Bob Prince. I grew up listening to him, and all the baseball noises, on the radio. Whenever our family traveled on the weekends, Bob Prince was on the radio, keeping us riveted to the little box on the dashboard while we drove through the countryside.

Posted by: jim hamlen at May 18, 2006 2:34 PM

A very fond memory I have was listening to the 1973 World Series (the Swingin' A's) on a transistor radio while we were swimming off of my family's boat on Soldier Key in Biscayne Bay. I believe it was a day game on the weekend and it was a game 6 or 7. I was 8 years old.

Here in Eastern Nebraska, we get the KC Royals games on the radio. I don't like the announcers, Denny Matthews and Ryan Lefebvre. In addition, the Roylas are dreadful; however, even if a team is bad the announcers really make or break a game. For example, we also get some Chicago Cubs games on another radio station. Sure the Cubs aren't doing well; however, Pat Hughes is a great announcer and I have come to really like Ron Santo. At first I thought Santo was an idiot homer but that changed. Santo is a genuine guy, the perfect antidote to the smarmy smart-alec ESPN Sportcenter pretty-boys (although I do like Joe Morgan and John Miller). I wished we got Cardinals games because Mike Shannon is good. When I lived in the Pacific Northwest, Dave Niehaus was the Seattle Mariners broadcaster and he was great.

Posted by: pchuck at May 18, 2006 2:59 PM

A favorite touchpoint memory of my childhood is of the Saturdays out driving around with my Daddy (I'm a Southern girl) in his '65 Mustang ...with "the" ballgame on the radio in scratchy perpetuity.

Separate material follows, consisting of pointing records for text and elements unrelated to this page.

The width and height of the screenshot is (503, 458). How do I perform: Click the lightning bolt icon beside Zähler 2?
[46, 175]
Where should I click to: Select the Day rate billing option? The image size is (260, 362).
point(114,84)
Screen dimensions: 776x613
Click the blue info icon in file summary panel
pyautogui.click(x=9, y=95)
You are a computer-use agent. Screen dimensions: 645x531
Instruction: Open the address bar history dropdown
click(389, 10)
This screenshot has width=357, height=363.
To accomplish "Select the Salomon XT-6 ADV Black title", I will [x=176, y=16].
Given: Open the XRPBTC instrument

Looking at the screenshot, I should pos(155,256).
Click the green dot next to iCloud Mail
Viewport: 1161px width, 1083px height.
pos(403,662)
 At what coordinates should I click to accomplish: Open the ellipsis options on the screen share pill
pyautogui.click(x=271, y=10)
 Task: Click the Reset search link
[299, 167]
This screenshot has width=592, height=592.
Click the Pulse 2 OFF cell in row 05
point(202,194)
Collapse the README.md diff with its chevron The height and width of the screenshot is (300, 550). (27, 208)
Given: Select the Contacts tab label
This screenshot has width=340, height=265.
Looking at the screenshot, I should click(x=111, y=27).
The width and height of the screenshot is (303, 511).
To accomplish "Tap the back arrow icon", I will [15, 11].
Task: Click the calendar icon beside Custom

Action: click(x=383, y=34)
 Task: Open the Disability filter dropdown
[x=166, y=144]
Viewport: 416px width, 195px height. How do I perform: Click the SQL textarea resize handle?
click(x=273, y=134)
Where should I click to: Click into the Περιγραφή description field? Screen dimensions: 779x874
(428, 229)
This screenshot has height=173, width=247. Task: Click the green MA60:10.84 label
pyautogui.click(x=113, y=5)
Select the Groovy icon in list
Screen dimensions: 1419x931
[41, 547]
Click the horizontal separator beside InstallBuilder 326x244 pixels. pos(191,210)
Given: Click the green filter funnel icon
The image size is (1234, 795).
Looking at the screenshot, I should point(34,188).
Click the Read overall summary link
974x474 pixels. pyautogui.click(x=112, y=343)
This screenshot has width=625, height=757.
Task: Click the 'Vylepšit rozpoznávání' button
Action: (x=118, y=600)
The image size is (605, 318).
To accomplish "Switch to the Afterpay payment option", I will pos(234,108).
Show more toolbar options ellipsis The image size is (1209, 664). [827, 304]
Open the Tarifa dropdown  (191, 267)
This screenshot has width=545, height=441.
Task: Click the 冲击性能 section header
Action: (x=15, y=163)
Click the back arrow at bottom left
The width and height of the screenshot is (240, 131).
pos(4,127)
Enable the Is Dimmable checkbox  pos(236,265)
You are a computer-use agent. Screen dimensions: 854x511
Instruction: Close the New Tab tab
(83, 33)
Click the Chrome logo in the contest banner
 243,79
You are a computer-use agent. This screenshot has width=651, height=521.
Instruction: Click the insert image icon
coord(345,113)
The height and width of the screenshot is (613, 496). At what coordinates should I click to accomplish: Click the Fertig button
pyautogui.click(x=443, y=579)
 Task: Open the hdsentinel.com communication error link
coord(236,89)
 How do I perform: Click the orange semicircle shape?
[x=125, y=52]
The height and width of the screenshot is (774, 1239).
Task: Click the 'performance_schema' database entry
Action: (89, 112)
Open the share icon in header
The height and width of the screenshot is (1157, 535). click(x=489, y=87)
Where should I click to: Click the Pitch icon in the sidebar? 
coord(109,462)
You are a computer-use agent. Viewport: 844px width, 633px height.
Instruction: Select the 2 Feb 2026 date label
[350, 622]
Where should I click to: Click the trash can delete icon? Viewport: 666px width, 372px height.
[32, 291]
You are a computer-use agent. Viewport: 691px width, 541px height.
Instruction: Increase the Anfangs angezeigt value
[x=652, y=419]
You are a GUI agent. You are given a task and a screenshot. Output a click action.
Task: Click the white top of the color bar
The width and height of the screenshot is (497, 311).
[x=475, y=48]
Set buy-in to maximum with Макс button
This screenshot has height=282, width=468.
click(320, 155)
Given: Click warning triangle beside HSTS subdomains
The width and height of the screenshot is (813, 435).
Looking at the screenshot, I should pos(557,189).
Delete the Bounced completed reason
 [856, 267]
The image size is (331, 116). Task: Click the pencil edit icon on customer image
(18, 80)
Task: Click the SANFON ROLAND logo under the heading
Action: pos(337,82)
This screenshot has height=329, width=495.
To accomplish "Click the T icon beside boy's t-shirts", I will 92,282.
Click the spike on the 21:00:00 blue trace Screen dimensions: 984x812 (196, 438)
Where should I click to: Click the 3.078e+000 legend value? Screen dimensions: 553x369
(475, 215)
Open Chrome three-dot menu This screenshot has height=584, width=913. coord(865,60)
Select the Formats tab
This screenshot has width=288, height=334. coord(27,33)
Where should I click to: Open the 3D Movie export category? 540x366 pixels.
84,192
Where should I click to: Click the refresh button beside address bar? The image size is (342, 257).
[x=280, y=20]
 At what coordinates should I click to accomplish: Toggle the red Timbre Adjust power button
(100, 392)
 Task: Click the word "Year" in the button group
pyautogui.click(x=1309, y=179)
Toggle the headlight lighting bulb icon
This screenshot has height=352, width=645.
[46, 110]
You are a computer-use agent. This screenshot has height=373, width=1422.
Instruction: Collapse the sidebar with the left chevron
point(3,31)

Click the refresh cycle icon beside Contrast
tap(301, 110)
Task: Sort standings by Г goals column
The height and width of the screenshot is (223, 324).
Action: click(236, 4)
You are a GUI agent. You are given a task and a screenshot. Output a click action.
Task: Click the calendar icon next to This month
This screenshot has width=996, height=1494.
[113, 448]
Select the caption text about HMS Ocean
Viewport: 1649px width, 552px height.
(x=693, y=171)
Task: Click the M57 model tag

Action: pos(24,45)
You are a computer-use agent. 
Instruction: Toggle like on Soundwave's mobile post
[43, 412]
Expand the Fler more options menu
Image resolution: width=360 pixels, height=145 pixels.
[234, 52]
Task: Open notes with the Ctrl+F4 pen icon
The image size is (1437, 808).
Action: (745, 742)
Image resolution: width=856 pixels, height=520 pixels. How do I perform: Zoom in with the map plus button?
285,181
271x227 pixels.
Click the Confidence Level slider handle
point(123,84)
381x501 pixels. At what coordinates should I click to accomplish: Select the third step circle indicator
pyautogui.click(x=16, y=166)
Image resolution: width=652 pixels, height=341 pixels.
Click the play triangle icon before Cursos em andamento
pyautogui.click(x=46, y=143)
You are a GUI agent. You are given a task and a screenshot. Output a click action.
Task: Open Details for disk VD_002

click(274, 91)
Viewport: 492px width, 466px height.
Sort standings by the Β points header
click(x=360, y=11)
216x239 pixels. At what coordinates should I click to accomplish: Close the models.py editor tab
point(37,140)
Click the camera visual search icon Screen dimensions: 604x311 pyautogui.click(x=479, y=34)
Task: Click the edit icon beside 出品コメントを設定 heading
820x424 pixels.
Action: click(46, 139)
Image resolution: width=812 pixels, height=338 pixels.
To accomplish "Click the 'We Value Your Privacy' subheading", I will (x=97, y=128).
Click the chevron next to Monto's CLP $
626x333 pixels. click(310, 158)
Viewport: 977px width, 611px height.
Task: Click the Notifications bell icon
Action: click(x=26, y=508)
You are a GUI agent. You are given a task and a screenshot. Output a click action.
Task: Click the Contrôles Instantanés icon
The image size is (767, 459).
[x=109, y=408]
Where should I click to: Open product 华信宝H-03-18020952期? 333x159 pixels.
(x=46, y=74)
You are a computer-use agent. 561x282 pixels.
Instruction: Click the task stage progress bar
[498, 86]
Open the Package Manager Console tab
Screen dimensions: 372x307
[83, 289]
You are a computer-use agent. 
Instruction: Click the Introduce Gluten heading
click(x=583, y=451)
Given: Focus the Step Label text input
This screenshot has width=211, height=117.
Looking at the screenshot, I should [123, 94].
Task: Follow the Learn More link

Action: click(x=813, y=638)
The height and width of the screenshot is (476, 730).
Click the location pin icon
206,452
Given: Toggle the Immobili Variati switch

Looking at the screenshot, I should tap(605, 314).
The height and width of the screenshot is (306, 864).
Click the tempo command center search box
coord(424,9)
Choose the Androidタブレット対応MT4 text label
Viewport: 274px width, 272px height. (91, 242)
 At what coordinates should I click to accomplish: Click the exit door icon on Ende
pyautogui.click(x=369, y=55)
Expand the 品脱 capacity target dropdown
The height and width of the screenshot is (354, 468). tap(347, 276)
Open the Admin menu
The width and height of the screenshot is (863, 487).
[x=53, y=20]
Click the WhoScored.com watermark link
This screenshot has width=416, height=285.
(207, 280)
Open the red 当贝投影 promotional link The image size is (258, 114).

I don't have any brothers, and I guess he could've left me at home while he ran his errands - but I will forever appreciate those small adventures into the outer edges of his masculine world. The barber shop where he went to "get his ears lowered", with its smell of wildroot, seemed like some kind of mysterious shrine. I will never forget those sounds or smells, and every time I hear a Braves game on the radio, I know that the next sound should be the pipe tapping in the car ashtray.

Posted by: Barb in Georgia at May 18, 2006 7:00 PM

I used to listen to Yankee baseball on WPOP 1030 AM with my Dad. Phil Rizutto did the color commentary, I don't remember who else there was, but I do remember that Phil's wife was named Cora.

Posted by: Bryan at May 19, 2006 9:33 AM

Never much for radio, but I do have fond memories of Vince and Lou doing the Cubs games. Fond memories also of Jack Brickhouse and of Kiner, Skinner et al., killing the Cubs. But what else is new? Didn't Dale Long play for the Cubs,too? Too lazy to check.

Posted by: jdkelly at May 19, 2006 9:06 PM

Neither Fox Sports nor ESPN, with all the technological bells and whistles on their telecasts, can match the view of a baseball game on the radio. Surfing up and down the AM dial on a late night drive, catching bits of different games, is one my guilty pleasures of summer.